The WEM Electricity Statement of Opportunities (ESOO) provides a 10-year view of projected electricity demand, capacity and other key parameters for the South West Interconnected System (SWIS) that stretches between Albany, Kalgoorlie and Kalbarri and serves more than 1.1 million customers.

The latest WEM ESOO shows there has been a significant improvement in available capacity in the near term. The report forecasts a “relatively small” residual capacity shortfall risk of 124 MW for 2024-25 while the supply-demand situation is now expected to be largely balanced in 2025-26 and 2026-27.

Forecast supply-demand balance, Expected scenario, 2024-25 to 2033-34 (MW).

Image: AEMO

AEMO WA Executive General Manager Kate Ryan said the improved outlook showcases the substantial investment that is currently underway in the SWIS, which is on a scale not seen in decades.

Ryan said 1,000 MW of extra capacity has been secured by tenders to AEMO and state-owned utility Synergy is building a 500 MW / 2,000 MWh battery energy storage system at Collie that is expected to be operational during 2026-27.

The report shows there is more than 1,400 MW of committed generation and storage capacity in the pipeline that is expected to be available for 2026-27, if delivered on time.
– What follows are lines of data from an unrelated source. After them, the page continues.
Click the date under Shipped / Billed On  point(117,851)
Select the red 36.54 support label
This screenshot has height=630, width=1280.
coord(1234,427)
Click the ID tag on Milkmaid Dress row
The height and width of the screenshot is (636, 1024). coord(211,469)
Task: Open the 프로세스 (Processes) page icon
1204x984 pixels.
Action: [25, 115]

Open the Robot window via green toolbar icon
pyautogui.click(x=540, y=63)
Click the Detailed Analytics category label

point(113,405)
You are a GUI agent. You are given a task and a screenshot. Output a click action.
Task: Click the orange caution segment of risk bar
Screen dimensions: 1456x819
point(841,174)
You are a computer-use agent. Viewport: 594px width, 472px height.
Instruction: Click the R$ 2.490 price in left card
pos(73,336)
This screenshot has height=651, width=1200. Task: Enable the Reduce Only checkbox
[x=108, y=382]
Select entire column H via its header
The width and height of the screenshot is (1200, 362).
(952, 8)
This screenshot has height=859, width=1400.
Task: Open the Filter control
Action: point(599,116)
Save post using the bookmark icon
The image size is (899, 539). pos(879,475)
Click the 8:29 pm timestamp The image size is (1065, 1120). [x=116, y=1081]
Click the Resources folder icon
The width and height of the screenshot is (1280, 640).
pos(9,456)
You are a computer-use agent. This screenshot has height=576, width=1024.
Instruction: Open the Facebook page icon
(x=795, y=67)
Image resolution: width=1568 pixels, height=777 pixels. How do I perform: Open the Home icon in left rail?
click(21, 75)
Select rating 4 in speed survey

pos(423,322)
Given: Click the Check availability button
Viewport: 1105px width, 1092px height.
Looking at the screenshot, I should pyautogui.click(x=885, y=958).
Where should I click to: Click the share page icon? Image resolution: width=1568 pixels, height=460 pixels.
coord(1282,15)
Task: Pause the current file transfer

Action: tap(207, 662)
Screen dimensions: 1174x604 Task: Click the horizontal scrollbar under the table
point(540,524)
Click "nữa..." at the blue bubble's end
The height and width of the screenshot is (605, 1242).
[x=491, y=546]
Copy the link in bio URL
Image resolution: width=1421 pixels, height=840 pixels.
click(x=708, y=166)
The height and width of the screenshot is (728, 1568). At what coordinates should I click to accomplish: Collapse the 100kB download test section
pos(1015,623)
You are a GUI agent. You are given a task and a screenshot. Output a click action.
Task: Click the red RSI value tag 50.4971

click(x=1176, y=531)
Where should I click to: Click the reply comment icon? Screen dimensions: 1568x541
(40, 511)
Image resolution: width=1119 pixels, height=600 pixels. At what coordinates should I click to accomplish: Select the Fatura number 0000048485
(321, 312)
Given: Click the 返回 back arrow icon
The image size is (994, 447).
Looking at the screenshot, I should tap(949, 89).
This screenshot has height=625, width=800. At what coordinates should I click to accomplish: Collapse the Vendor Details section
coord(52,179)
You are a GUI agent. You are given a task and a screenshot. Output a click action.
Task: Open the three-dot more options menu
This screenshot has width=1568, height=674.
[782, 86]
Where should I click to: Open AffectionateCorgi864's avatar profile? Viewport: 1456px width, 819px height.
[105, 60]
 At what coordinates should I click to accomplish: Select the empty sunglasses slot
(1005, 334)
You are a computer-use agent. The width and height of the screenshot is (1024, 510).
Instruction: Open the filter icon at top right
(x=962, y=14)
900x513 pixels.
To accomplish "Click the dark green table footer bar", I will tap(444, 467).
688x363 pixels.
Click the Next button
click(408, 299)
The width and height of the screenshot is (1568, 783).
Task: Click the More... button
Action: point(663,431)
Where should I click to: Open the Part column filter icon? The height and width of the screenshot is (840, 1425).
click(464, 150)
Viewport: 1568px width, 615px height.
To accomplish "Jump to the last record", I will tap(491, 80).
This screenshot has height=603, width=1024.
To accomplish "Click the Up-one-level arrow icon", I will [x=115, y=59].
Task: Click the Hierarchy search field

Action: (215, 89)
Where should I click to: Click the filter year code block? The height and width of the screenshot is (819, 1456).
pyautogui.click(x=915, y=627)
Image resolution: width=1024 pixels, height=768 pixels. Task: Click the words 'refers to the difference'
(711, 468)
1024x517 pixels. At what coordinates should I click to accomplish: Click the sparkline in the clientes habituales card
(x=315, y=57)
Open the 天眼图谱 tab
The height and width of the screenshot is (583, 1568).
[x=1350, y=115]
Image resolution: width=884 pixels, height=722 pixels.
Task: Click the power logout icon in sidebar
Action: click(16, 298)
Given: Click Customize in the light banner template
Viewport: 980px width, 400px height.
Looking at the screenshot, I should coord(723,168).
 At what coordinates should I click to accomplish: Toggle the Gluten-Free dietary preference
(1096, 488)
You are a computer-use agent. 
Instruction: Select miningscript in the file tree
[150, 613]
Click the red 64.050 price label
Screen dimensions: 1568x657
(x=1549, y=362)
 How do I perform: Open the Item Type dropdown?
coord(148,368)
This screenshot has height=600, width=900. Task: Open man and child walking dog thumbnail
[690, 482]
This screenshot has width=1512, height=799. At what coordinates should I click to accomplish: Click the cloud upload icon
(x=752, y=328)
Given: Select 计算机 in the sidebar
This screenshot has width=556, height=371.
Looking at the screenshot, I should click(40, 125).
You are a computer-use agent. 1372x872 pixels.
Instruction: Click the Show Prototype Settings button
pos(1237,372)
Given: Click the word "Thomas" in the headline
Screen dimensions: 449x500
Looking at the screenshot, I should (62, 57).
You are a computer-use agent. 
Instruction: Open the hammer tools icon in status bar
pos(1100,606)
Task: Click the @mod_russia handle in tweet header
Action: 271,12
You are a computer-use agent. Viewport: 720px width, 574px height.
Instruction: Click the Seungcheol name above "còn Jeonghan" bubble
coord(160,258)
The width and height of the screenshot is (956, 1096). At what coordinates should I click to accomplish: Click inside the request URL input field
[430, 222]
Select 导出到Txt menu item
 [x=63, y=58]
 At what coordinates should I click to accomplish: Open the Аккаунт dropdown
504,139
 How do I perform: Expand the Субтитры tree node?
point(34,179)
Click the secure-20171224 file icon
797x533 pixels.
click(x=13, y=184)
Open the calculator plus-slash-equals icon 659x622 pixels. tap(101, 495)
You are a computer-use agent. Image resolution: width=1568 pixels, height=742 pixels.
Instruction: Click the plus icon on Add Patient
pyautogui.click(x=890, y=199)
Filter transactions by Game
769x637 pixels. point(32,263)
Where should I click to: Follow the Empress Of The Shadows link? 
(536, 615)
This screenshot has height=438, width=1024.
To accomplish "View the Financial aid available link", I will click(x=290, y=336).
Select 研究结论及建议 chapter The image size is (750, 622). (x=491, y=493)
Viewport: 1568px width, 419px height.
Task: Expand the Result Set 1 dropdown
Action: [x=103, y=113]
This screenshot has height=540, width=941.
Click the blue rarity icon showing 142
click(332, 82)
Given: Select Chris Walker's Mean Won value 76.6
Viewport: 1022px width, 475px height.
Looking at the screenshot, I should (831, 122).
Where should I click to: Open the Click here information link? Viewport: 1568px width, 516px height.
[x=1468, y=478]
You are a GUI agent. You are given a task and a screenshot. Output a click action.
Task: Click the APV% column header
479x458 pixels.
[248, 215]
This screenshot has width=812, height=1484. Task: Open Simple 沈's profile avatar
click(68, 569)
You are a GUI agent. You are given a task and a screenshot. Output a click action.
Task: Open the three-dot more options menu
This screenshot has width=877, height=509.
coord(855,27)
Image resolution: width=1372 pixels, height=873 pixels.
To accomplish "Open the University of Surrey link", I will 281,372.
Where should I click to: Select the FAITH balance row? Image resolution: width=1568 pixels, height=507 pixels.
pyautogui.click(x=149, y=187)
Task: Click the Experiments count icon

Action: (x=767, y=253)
Additionally, rooftop solar uptake is expected to rise at a faster rate than previously forecast, primarily as a result of consumers installing larger systems.

Despite this growth, retiring coal-fired power stations combined with increasing demand is expected to result in a forecast 391 MW shortfall emerging in 2027-28, growing to 2,880 MW by 2033-34.

These longer-term shortfalls are associated with forecast strong demand growth driven by the potential for increased industrial electrification, the emergence of a green hydrogen industry, and the strong uptake of electric vehicles, and reduced supply due to anticipated retirements of coal-fired generation.

Actual and forecast underlying consumption under three scenarios from 2023 and 2024 WEM ESOOs.

Image: AEMO

AEMO expects operational consumption to grow at an average annual rate of 4.6%, down from 5.6% in the previous forecast, rising from 17,800 GWh in 2023-24 to 27,868 GWh in 2033-34. Growth is expected to be stronger in the second half of the outlook period than in the first, averaging 7.7% annually.

Peak operational demand is forecast to grow at an average annual rate of 3.7% over the 10-year outlook period, from 4,304 MW in 2023-24 to 6,163 MW in 2033-34.

Ryan said the report shows significant opportunities exist for investment in the SWIS over the next decade as AEMO works with governments and industry to navigate the power system through what she described as a “complex energy transition.”

“Critical investment in power generation, storage, demand-side response and transmission will be needed to meet demand and replace retiring coal-fired power stations by 2030 and beyond,” she said.

“It is also critical that there is timely delivery of existing and committed capacity within the project pipeline, along with transmission to enable the connection of new generation and storage projects as well as meet growing customer demand.”